▼詳細検索を開く
作者: 唯響-Ion
残酷な描写あり R-15
第八六話 巴蜀での反乱
 巴蜀への帰還途中、司馬錯は反乱が発生したことを知る。そのまま討伐軍を率い、巴蜀へ向かい南下する。
 同年 漢中

 司馬錯は漢中に留まっていた巴蜀の兵を率いて、巴蜀へ帰還する準備を整えた。過酷な桟道を通ることにはなるが、あとはまっすぐに南へと向かうだけである。司馬錯は久々に帰る巴蜀の情景に思いを馳せながら、漢中を出た。
 その数日後、咸陽より派遣された早馬の使者より、竹簡を受け取った。
 そこには、巴蜀で反乱が起きたことが記されていた。それは、司馬錯が漢中を出た日に、この桟道を通って咸陽を訪れた巴蜀の脱走兵が、その惨状を伝えたことにより発覚したことであった。
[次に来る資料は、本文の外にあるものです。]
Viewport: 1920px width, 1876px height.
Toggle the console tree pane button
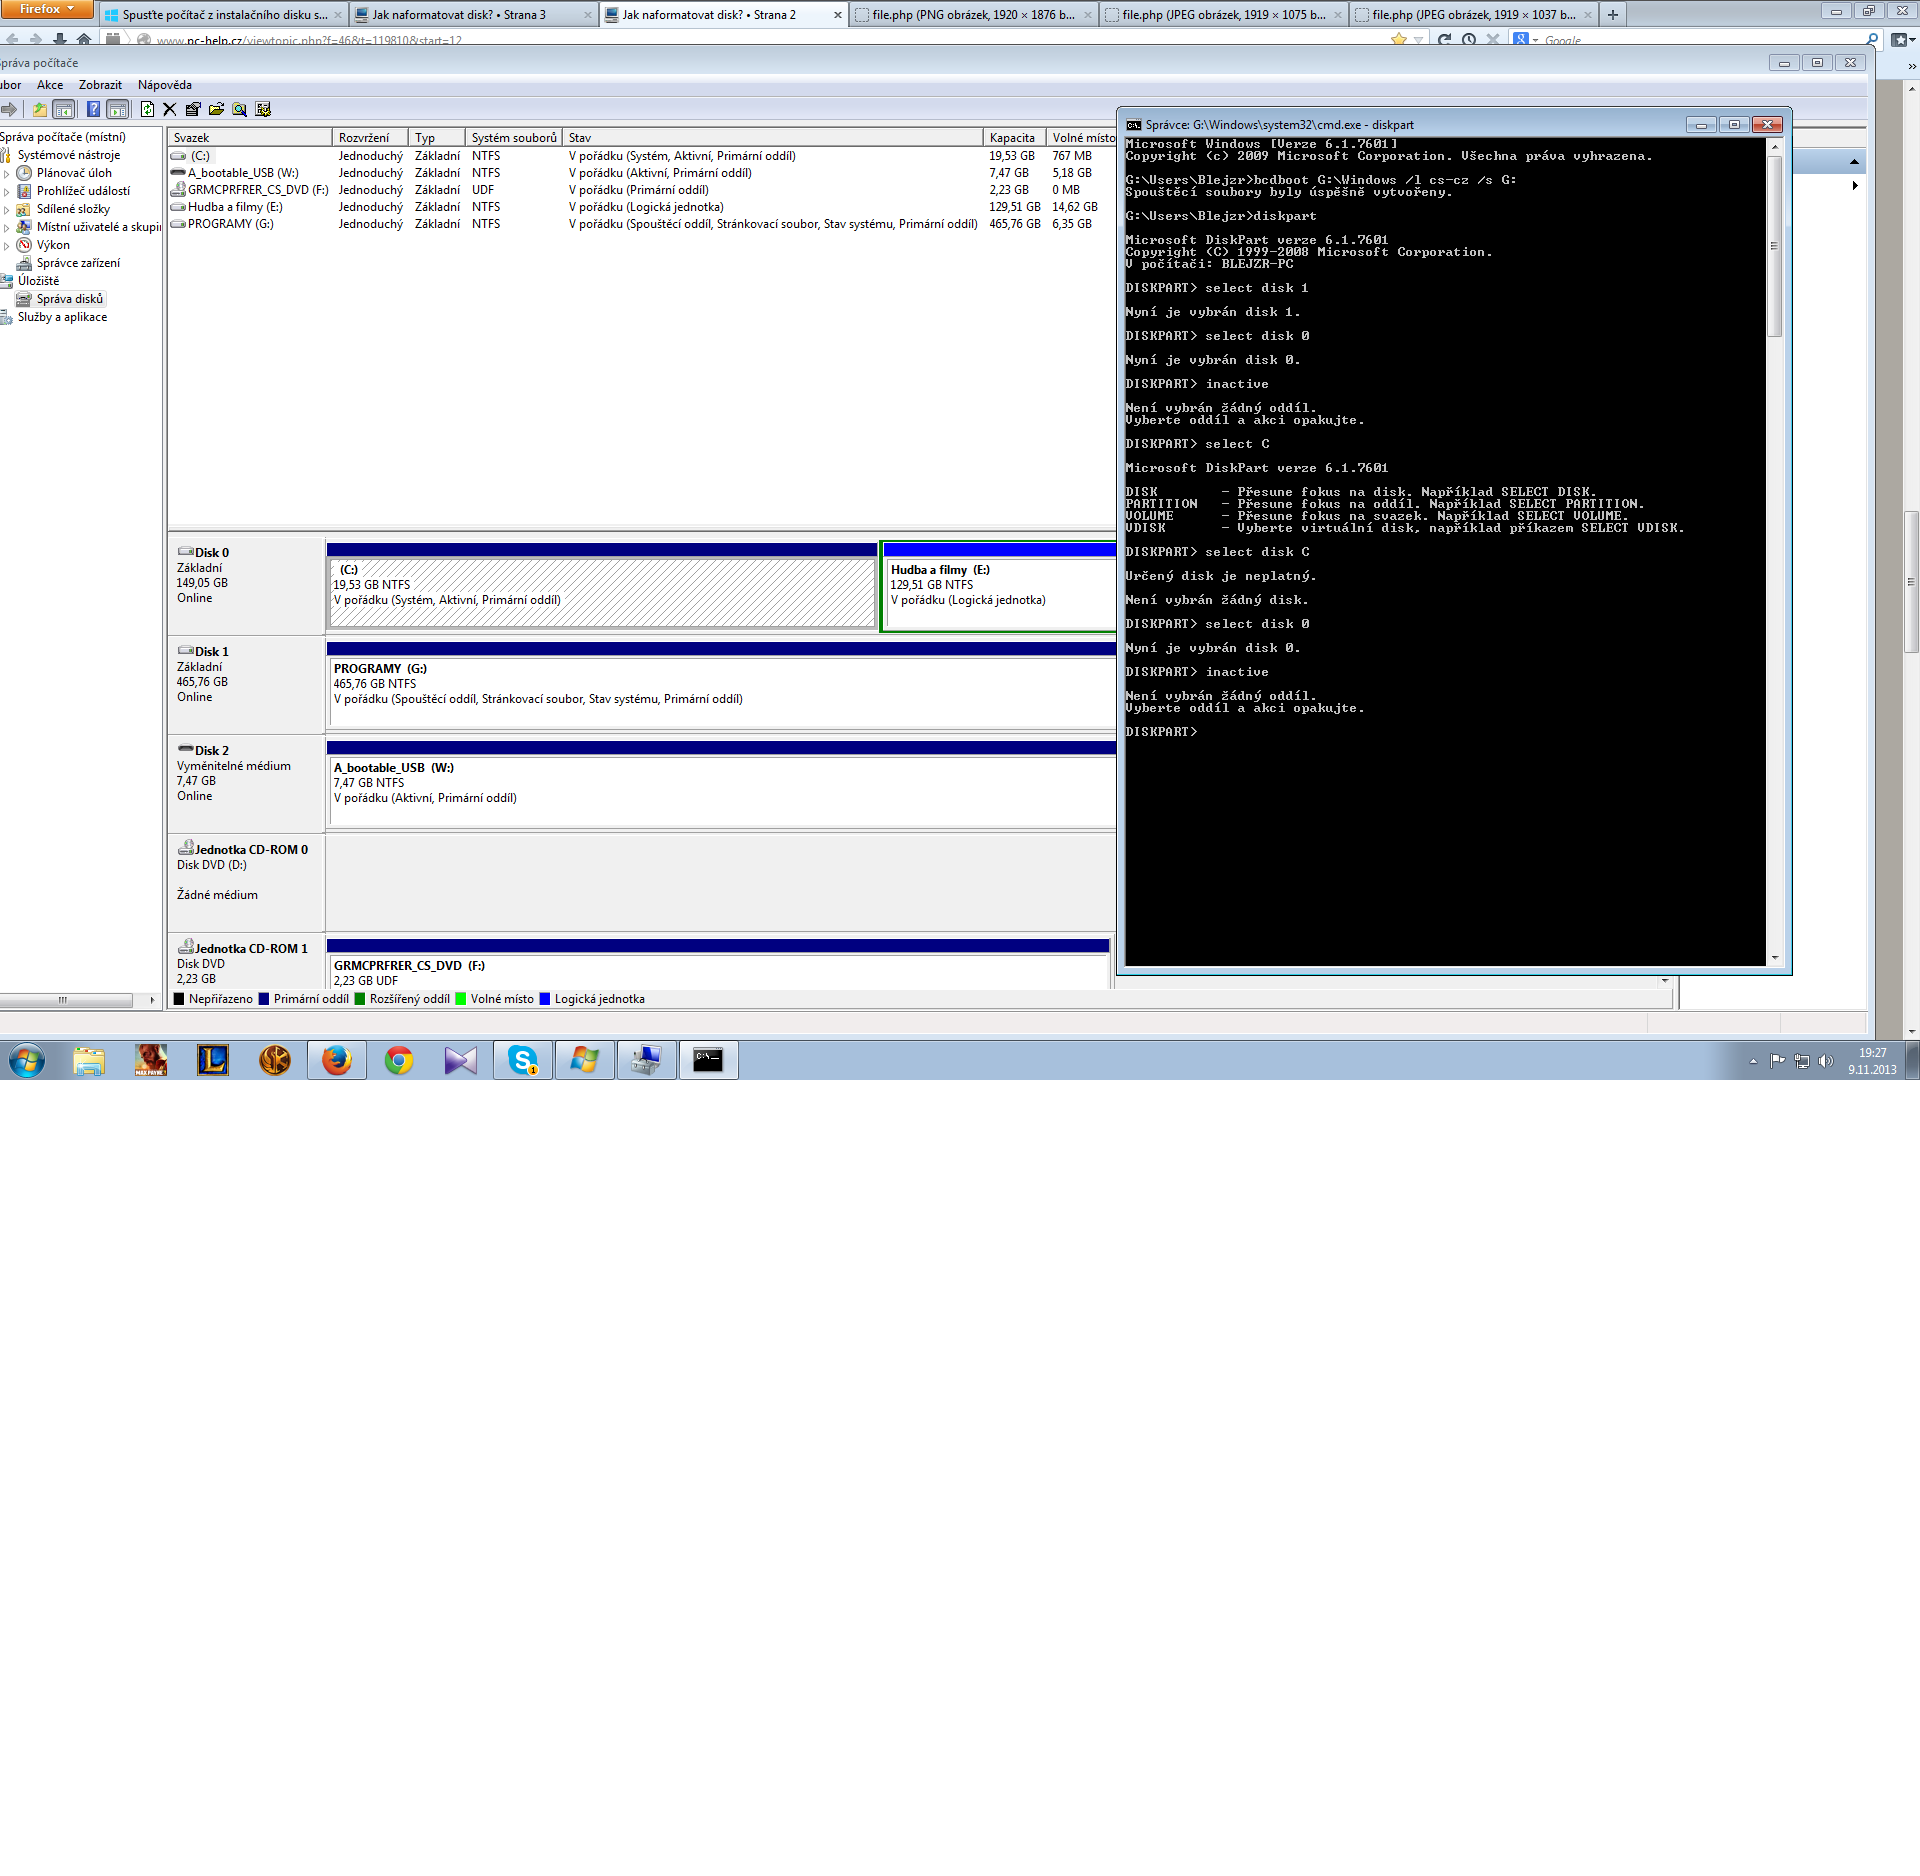pyautogui.click(x=64, y=109)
「秦王様より司馬錯殿にお伝えし、漢中の兵も率いて巴蜀へ向かうよう仰せつかったのですが、間に合いませんでした」
「そうだったのか……。反乱の理由は判明しているのか?」
「それは……軍の規律が厳しく、また徴兵や徴税にも秦の法が徹底されたことにより、巴蜀の民の生活が圧迫されたことが理由のようです」
「そうか……。反乱の首謀者は誰だ?」
「はい……。反乱軍が大々的に旗を掲げている為、すでに判明しています」
「誰だ! 咸陽から派遣された秦の将か?」
「いえ、違います。蜀候公孫綰です」
「なんと……危惧した通りの結末に、相成りよったか……!」

 司馬錯は数日、漢中に滞在し、南鄭より送られてきた漢中軍精鋭を率いて南下した。
 その中には、蒙驁、蒙武、摎の姿もあった。
 蒙武は行軍中、常に殺気立っていた。極限まで肩の力を抜き、集中していた。周囲は、戦功を立てることや戦傷での自慢で盛りあがっていたにも関わらず、蒙武はただ一人、静かに殺気立っていた。そんな蒙武の姿に、彼を知る人々は、驚いた。
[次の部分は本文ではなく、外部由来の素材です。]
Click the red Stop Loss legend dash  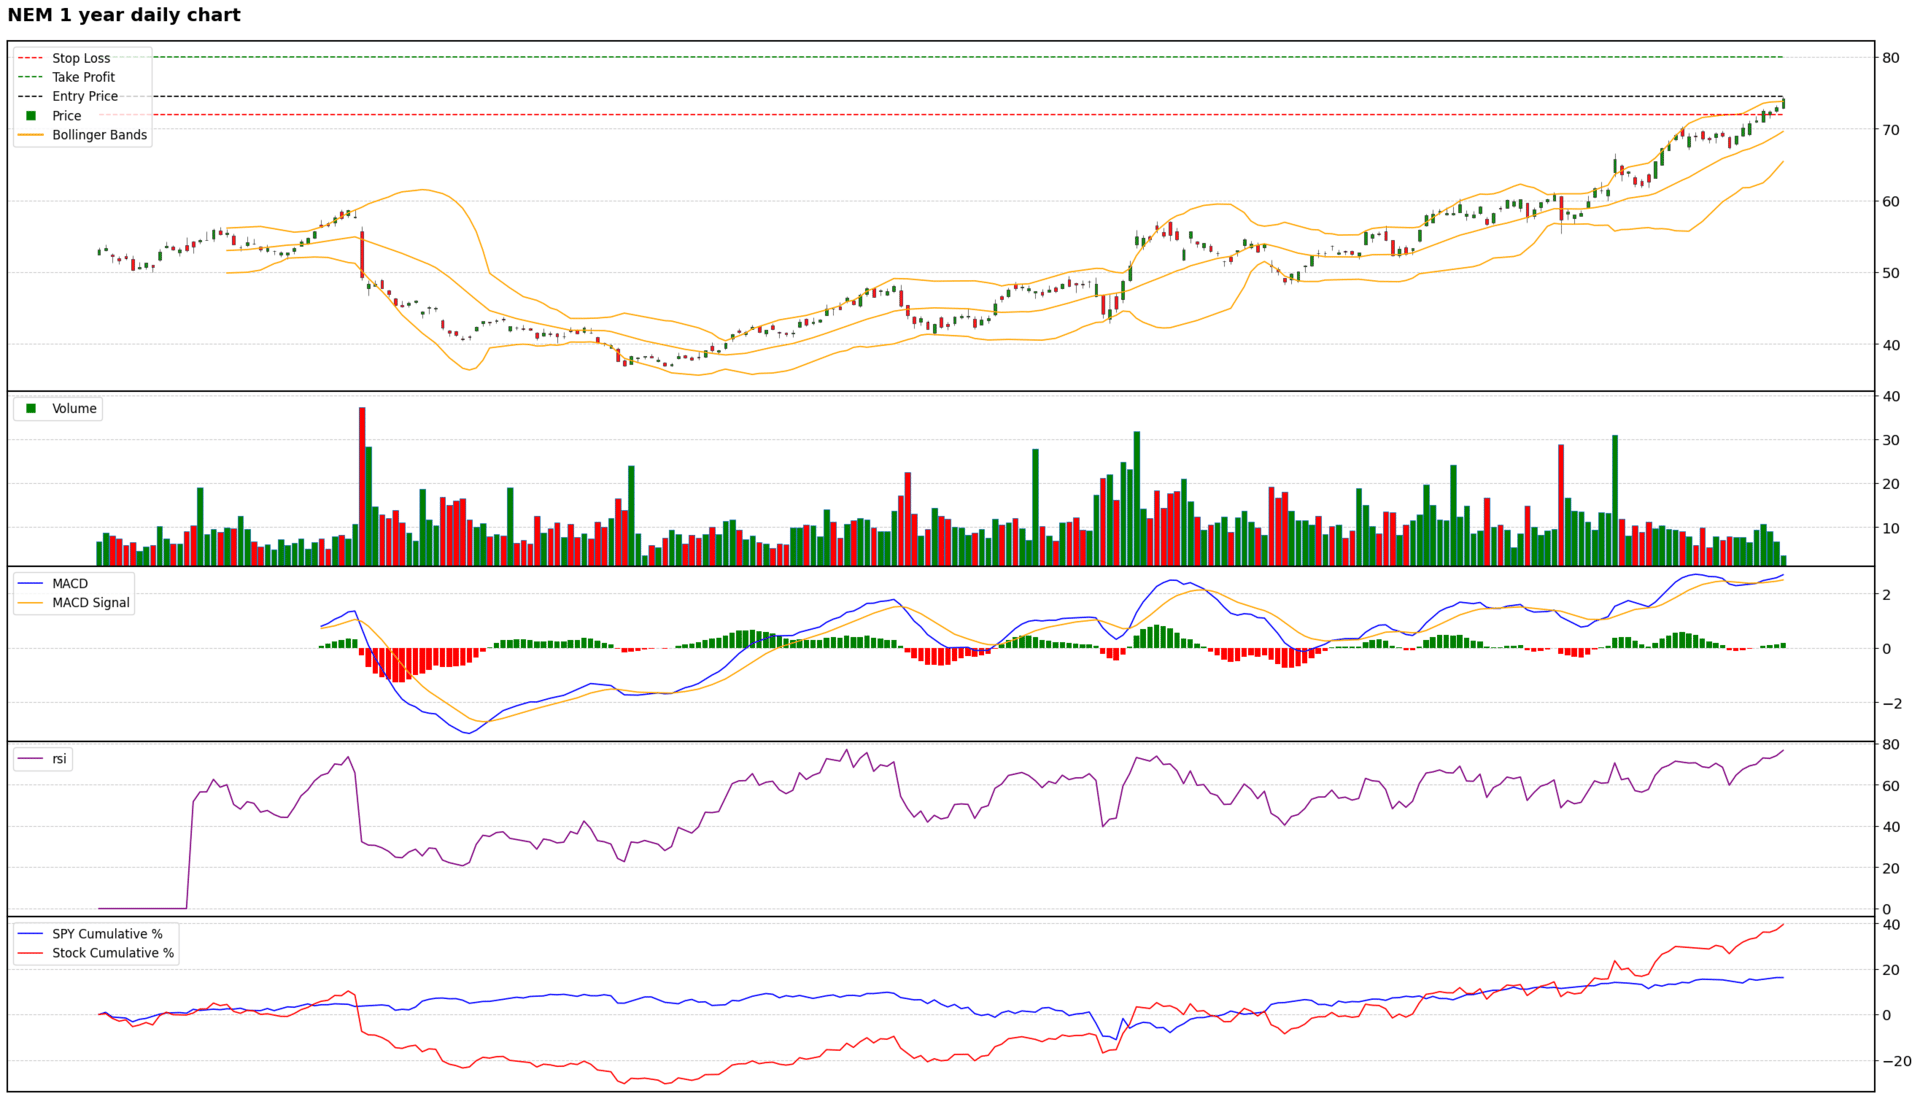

 当の蒙武は、垣邑での出来事を忘れられずにいた。彼は垣邑を去る前に、麗華から手紙を貰っていた。彼は文字が読めなかった為、父の蒙驁に頼み込んで、文字を教わっていた。中原の文字は、秦の文字とは違いがあったが、それでも少しづつ彼女の思いを理解できている気がして、頑張れた。
 この戦で死にたくないという思いが、彼を戦に対して、真剣にさせていた。ただ周囲の為に戦い、死さえも名誉と考えていた頃と違い、冷静さを備えるようになっていた。
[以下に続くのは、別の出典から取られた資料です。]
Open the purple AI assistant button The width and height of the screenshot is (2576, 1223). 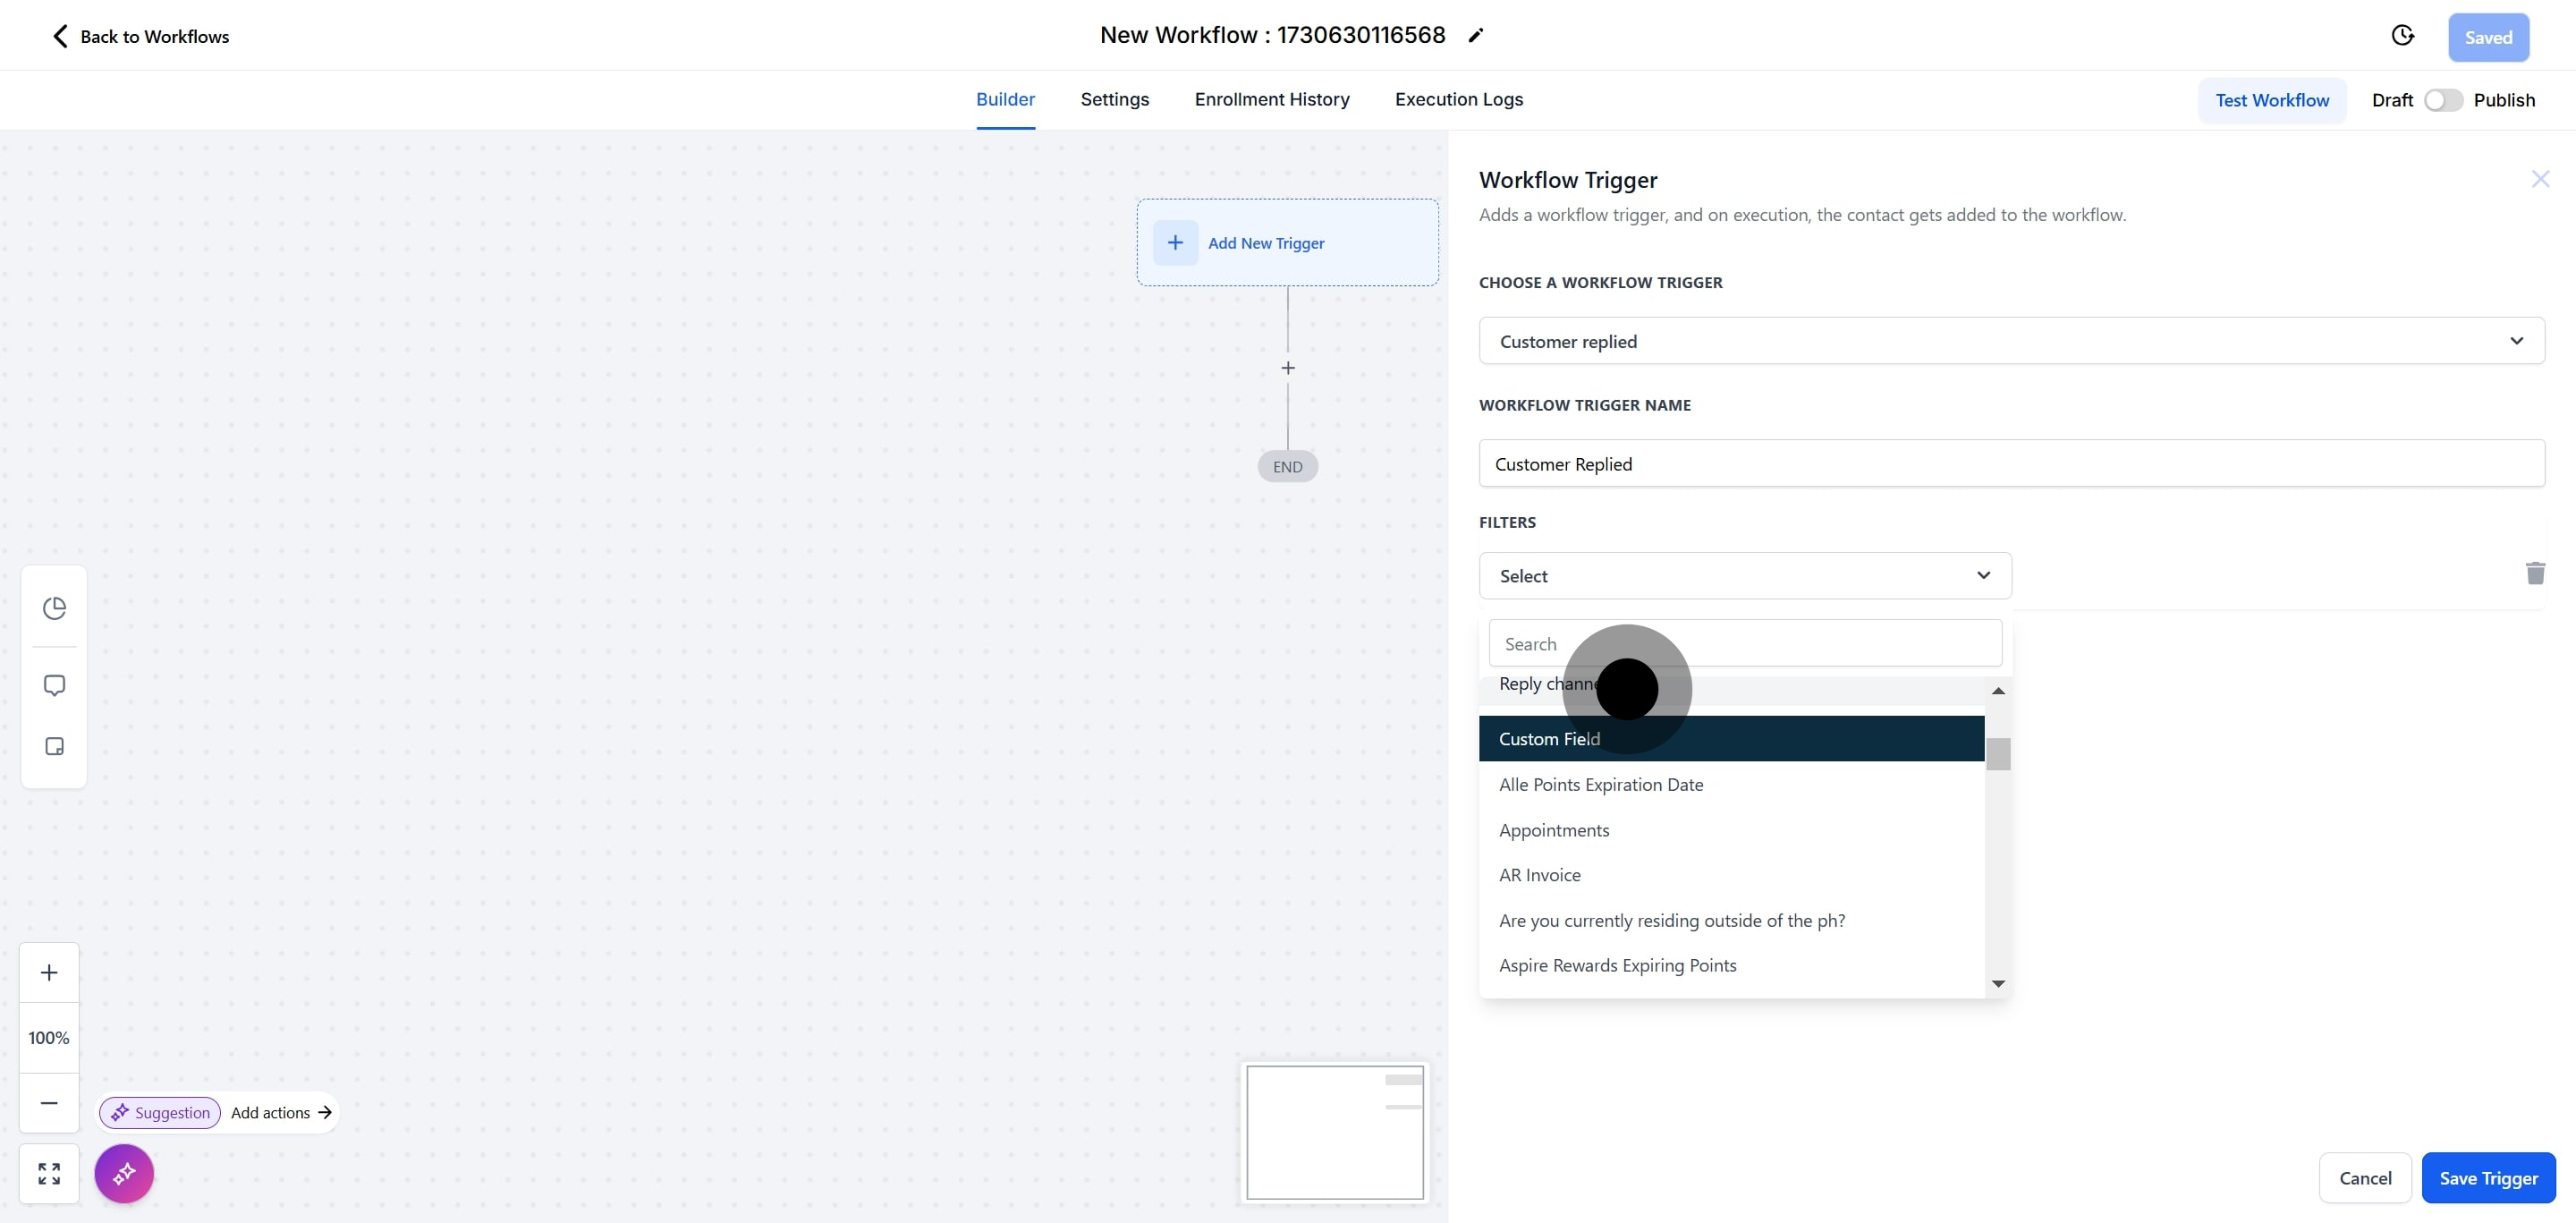(x=124, y=1173)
 周囲は様変わりした彼の姿を見て、「将軍を目指している」と噂した。

 司馬錯率いる秦軍は、成都を目指し進軍した。生活に困窮しただけの巴蜀の兵や武装した民草は、秦軍の敵ではなかった。
 李冰が多くの川を統合し道を整えたことも相まり、秦軍はすぐに成都へ到達し、包囲した。司馬錯は城門前で反乱の首謀者である公孫綰へ、詰問した。
「公孫綰様! あなた様が反乱を起こしたのは民を思ってのこと! その気持ちはこの司馬錯にもよく分かります! ともに秦王に事情を話しましょう!」
「司馬錯殿、お気持ち感謝申しあげる。なれど、そなたは秦の大将軍。謀反人に、様を付けるのはよろしくないでしょう!」
「ハッ! ハッ! ハッ! お気遣い感謝申しあげます!」
「大将軍よ、冗談をいっている場合ではない。私は……そなたには降らなぬぞ! 既に、秦王は我らへ討伐の勅を下し、そなたら秦兵を寄越した。もうタダでは済まぬ。それに私も、生半可な覚悟で反乱を起こしたのではない! 私は巴蜀の主として、この地や民に寄り添ってきた! そして私は、こう思うに至った! 巴蜀は秦に非ず! 巴蜀は巴蜀なり!」
「どういうことですか……? 巴蜀は秦の兵に守られ、外敵に攻められることもなく、発展してきたではありませぬか!」
「それも長くは続くまい! 巴蜀が秦の国土である内は、流刑地として使われ続け、平穏は訪れぬ! 秦の法があっては生活は苦しくなる一方で、健全な暮らしなど送れぬ!」
 蜀候の切実な訴えに司馬錯は、葛藤した。